Directive |
Copy out the material between the line holding "At what coordinates should I click to accomplish: Tap the Wi-Fi" and the line holding "Action: (x=1836, y=178)", inclusive, reproducing each line without change.

Dataset content |
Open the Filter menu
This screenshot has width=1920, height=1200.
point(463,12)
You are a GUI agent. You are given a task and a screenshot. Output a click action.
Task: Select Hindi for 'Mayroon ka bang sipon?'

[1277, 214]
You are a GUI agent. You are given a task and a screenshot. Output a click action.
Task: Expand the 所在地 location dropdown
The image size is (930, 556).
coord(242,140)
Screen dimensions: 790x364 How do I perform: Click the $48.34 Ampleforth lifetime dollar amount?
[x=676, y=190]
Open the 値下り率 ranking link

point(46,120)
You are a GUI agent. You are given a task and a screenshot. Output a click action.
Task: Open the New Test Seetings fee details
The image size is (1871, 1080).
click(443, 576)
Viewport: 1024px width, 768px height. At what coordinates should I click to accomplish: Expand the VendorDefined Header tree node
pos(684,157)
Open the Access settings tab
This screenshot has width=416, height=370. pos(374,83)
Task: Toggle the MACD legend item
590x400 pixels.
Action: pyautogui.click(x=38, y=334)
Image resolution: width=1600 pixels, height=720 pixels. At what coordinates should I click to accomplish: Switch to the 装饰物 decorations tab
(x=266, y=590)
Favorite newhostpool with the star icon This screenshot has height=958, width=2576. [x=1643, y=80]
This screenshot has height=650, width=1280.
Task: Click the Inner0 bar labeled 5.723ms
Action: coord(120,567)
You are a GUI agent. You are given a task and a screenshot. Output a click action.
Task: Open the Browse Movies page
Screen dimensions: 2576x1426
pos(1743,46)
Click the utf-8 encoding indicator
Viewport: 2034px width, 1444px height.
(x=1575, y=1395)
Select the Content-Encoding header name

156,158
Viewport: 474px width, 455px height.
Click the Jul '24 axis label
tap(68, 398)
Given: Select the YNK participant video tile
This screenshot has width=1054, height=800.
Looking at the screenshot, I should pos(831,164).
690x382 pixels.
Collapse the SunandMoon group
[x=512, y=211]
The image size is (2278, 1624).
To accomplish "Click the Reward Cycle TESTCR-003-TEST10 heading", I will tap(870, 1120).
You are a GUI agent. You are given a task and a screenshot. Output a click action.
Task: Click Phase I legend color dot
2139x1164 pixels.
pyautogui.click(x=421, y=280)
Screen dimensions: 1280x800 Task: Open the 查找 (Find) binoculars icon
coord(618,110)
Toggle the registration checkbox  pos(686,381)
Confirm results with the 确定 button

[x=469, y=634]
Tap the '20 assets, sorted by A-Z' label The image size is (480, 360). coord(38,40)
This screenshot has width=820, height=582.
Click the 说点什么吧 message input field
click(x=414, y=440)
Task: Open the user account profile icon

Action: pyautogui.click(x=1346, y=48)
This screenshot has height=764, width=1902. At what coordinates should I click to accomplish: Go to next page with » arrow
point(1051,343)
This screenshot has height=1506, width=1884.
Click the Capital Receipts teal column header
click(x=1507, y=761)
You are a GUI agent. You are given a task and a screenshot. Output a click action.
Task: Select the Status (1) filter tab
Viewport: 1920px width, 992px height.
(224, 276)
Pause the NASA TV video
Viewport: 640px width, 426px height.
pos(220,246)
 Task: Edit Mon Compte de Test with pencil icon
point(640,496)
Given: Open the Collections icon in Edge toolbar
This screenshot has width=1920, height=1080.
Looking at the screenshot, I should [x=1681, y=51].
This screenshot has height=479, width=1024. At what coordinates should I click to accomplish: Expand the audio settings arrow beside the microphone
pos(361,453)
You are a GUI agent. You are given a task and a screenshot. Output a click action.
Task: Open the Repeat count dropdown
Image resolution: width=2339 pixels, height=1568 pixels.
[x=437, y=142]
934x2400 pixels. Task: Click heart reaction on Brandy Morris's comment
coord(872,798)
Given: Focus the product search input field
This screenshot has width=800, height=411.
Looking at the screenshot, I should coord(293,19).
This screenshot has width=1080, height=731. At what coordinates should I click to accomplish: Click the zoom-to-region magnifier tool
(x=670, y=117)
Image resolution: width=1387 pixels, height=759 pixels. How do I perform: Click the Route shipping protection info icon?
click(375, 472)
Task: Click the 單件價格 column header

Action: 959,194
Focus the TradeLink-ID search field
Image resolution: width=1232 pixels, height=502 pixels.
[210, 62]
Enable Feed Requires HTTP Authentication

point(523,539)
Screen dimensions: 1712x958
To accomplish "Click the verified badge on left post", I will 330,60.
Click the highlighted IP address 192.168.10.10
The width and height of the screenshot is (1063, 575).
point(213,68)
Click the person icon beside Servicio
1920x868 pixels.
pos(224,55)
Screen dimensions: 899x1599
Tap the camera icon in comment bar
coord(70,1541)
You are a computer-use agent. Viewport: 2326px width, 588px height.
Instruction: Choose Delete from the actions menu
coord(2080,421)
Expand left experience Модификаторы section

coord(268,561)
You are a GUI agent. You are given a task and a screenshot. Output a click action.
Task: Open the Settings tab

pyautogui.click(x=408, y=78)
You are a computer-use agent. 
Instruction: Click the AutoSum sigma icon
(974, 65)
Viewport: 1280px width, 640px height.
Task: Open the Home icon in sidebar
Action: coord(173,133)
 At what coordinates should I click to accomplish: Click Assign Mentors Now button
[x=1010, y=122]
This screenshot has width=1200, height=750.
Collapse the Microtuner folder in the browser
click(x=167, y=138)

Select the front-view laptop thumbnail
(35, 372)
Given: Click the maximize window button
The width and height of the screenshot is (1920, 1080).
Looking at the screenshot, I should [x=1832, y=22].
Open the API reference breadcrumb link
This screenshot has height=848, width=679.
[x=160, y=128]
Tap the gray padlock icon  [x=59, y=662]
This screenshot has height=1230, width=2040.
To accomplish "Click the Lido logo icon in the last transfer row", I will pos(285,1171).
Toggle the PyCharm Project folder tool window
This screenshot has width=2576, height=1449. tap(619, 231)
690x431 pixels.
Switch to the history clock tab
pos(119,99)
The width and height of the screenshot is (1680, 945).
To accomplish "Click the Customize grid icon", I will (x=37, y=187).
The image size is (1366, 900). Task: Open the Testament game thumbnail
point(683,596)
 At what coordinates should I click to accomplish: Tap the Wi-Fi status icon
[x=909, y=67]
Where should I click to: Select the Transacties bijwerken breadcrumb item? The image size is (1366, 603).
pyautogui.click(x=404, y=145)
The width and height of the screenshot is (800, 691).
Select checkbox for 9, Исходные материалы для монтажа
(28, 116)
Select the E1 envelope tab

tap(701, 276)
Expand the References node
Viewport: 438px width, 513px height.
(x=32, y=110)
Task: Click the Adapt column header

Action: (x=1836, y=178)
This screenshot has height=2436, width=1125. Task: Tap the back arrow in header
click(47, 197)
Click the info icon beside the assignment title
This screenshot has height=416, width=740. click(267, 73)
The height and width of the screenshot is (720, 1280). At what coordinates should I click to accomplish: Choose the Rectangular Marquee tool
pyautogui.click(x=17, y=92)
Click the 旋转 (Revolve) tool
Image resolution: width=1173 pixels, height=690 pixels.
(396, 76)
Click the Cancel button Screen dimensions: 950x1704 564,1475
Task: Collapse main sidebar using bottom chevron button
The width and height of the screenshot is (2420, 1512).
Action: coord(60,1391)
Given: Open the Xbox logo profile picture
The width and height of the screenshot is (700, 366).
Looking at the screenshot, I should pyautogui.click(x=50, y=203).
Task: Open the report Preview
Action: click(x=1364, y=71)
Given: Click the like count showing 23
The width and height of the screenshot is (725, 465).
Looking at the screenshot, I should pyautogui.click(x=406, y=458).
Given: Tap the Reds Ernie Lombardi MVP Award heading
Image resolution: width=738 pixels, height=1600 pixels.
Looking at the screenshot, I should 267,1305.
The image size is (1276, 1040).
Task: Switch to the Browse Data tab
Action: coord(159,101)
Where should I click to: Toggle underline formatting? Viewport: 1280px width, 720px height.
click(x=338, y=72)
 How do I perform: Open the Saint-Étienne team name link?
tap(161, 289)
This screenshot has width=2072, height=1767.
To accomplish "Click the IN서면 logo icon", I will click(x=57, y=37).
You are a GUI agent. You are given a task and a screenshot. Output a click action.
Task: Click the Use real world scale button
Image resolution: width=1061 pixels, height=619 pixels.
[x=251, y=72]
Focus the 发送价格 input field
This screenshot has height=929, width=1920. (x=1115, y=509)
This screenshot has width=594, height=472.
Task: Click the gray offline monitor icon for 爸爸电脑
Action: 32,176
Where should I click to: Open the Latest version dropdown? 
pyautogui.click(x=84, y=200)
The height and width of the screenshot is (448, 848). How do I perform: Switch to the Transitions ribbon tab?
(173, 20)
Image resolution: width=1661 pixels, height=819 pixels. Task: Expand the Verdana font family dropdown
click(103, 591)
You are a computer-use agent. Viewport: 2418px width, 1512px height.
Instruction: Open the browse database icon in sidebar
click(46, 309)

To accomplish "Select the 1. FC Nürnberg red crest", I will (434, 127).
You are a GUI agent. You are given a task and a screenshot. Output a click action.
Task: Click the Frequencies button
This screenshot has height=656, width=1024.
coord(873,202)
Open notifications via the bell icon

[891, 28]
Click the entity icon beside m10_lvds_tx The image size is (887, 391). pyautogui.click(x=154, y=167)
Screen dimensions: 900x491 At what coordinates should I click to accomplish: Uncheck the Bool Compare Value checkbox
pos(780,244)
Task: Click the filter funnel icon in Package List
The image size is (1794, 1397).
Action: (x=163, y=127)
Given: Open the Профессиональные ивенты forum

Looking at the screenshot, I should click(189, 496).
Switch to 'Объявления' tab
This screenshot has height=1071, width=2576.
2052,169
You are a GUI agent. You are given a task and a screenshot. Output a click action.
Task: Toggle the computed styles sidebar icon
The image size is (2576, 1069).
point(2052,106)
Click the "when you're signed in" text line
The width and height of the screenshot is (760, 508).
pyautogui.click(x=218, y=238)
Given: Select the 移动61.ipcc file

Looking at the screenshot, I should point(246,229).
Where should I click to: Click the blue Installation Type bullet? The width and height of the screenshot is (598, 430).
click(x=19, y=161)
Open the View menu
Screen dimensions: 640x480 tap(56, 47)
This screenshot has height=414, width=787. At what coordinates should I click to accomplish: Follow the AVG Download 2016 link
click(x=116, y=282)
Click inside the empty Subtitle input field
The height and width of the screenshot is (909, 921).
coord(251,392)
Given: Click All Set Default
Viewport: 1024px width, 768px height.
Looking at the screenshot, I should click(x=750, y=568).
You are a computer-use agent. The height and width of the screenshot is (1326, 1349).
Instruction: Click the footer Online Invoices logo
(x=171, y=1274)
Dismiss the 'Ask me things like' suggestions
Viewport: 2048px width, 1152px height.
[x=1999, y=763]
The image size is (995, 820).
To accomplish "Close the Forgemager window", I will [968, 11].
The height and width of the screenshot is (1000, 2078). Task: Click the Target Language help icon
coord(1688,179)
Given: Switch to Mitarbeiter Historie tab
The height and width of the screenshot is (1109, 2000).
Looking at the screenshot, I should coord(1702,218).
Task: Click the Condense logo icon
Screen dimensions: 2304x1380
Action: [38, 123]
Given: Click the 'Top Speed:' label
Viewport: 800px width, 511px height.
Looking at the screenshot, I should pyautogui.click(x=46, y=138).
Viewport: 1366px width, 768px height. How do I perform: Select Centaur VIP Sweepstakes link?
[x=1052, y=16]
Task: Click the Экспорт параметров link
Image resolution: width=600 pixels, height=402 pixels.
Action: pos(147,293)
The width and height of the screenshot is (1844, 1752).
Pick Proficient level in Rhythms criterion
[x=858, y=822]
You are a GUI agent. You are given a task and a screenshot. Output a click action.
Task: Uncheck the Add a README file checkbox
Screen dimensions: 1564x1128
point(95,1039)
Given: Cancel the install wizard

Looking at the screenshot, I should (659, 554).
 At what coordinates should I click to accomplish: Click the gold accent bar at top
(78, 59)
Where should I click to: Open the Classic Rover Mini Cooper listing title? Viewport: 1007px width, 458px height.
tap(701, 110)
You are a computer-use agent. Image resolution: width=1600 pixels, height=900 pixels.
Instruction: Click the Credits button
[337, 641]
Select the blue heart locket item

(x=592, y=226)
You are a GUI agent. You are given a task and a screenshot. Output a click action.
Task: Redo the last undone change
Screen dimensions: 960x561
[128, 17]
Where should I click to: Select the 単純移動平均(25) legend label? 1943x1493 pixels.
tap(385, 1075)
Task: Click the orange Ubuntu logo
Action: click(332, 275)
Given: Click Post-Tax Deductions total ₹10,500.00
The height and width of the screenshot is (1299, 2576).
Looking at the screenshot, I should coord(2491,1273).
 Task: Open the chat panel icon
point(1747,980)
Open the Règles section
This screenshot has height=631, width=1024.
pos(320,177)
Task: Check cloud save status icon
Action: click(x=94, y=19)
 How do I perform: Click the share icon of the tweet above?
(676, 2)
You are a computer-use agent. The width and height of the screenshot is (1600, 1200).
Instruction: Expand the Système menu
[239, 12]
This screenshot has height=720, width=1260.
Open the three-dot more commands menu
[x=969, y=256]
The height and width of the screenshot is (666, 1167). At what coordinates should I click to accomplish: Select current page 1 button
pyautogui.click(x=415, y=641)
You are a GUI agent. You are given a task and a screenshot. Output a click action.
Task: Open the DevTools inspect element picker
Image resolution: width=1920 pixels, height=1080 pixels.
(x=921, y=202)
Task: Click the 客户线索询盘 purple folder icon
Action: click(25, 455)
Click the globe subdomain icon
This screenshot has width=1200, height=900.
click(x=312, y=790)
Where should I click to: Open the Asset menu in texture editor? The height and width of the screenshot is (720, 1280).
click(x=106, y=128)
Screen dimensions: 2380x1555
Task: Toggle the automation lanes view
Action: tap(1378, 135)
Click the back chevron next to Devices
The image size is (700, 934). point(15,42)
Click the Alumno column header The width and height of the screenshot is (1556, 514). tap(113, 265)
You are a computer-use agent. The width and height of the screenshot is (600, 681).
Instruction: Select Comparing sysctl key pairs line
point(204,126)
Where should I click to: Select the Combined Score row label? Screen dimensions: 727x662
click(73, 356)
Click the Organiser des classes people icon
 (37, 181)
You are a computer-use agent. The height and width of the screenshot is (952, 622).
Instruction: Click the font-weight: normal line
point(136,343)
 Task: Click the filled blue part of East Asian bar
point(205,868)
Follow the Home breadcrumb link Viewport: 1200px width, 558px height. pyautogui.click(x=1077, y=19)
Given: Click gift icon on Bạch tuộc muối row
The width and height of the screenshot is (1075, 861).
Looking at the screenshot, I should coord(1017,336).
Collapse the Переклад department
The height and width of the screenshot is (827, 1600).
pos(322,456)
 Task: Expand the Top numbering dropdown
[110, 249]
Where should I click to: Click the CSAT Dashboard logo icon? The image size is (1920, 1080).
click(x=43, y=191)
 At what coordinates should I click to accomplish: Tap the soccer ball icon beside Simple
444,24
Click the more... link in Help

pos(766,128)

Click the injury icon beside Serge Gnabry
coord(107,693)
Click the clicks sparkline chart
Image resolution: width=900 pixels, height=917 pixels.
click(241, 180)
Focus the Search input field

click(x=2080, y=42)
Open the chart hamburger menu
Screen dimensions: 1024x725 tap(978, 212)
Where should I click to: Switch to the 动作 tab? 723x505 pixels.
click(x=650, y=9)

Full answer |
 At what coordinates should I click to accomplish: Tap the Wi-Fi status icon
[x=909, y=67]
Where should I click to: Select the Transacties bijwerken breadcrumb item? The image size is (1366, 603).
pyautogui.click(x=404, y=145)
The width and height of the screenshot is (800, 691).
Select checkbox for 9, Исходные материалы для монтажа
(28, 116)
Select the E1 envelope tab

tap(701, 276)
Expand the References node
Viewport: 438px width, 513px height.
(x=32, y=110)
Task: Click the Adapt column header

Action: (x=1836, y=178)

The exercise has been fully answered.